### Recorded information:
━━━━━━━━━━━━━━━━━━━━

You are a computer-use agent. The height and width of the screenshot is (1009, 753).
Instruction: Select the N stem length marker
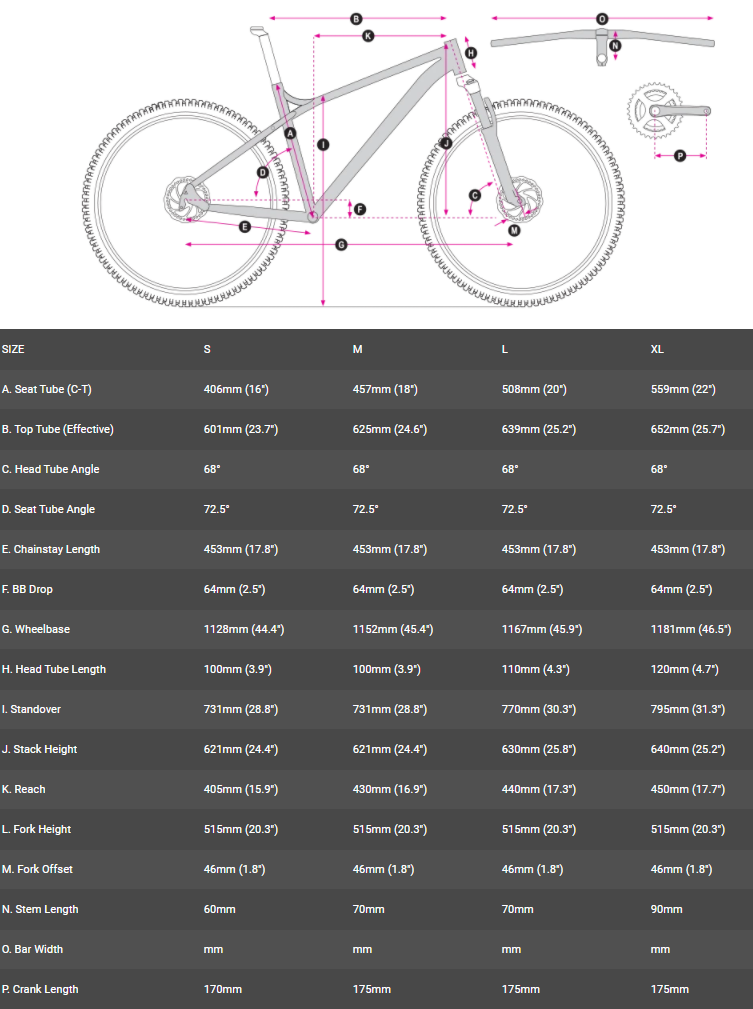[615, 45]
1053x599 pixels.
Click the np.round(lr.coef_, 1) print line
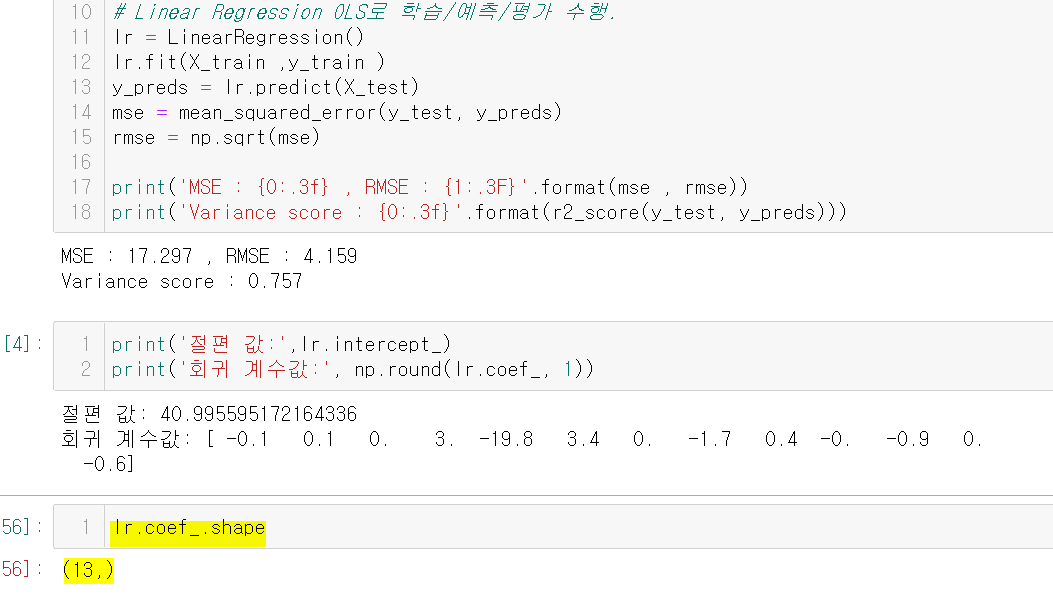(353, 369)
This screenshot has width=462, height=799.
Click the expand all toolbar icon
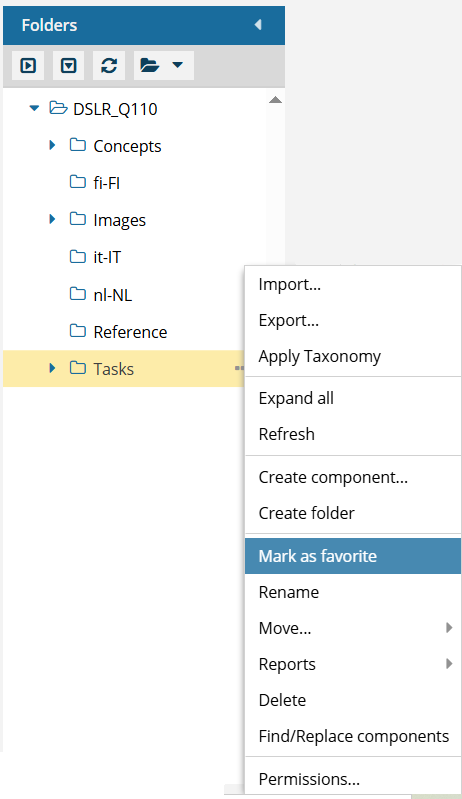[28, 66]
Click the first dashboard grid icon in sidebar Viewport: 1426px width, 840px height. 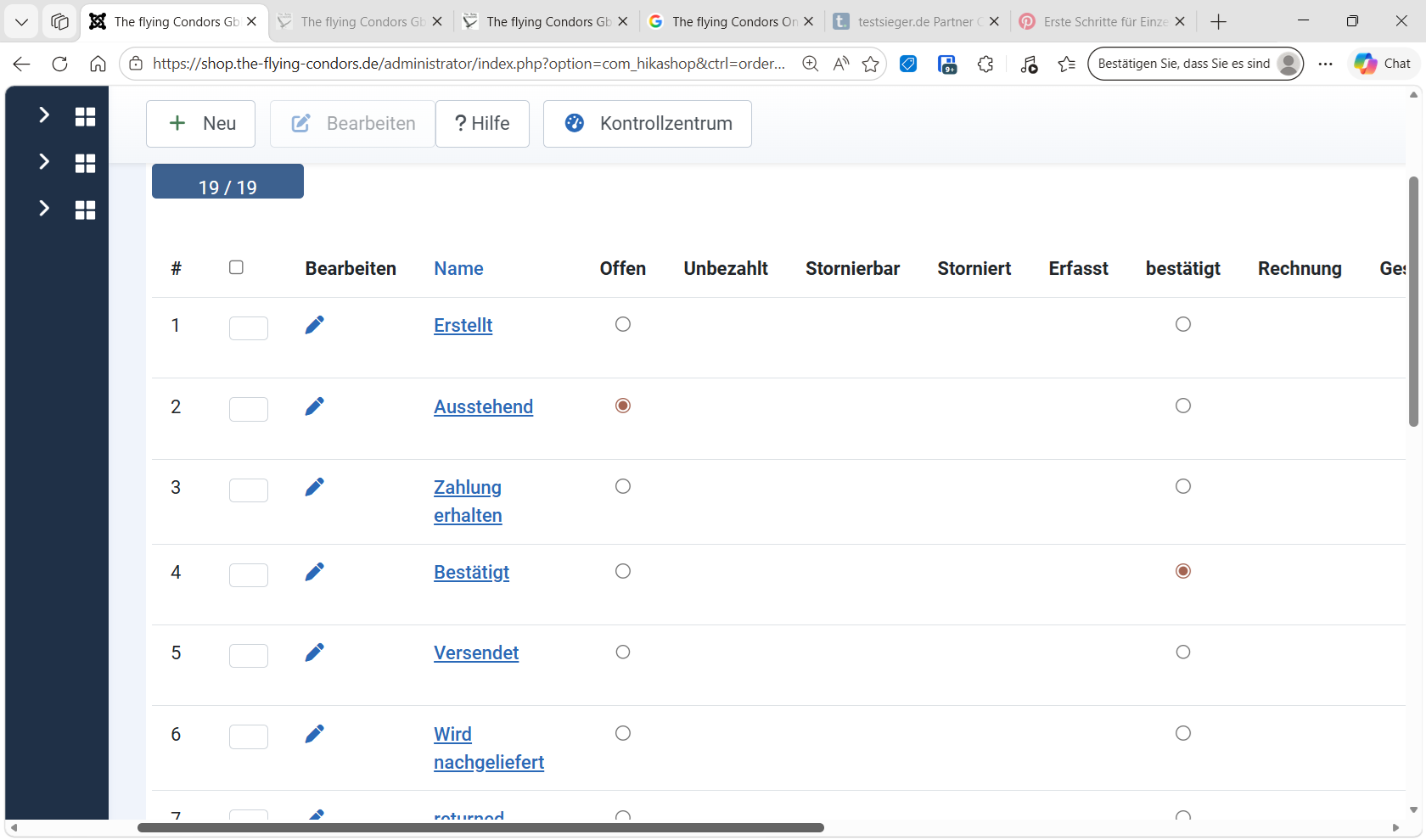tap(85, 116)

━━━━━━━━━━━━━━━━━━━━

### Aim of the task:
Pick out every line of the rows above that contains the word "screenshot", and copy each one in full.

### Answer to the exercise:
You are a computer-use agent. The height and width of the screenshot is (1009, 753).
This screenshot has width=462, height=799.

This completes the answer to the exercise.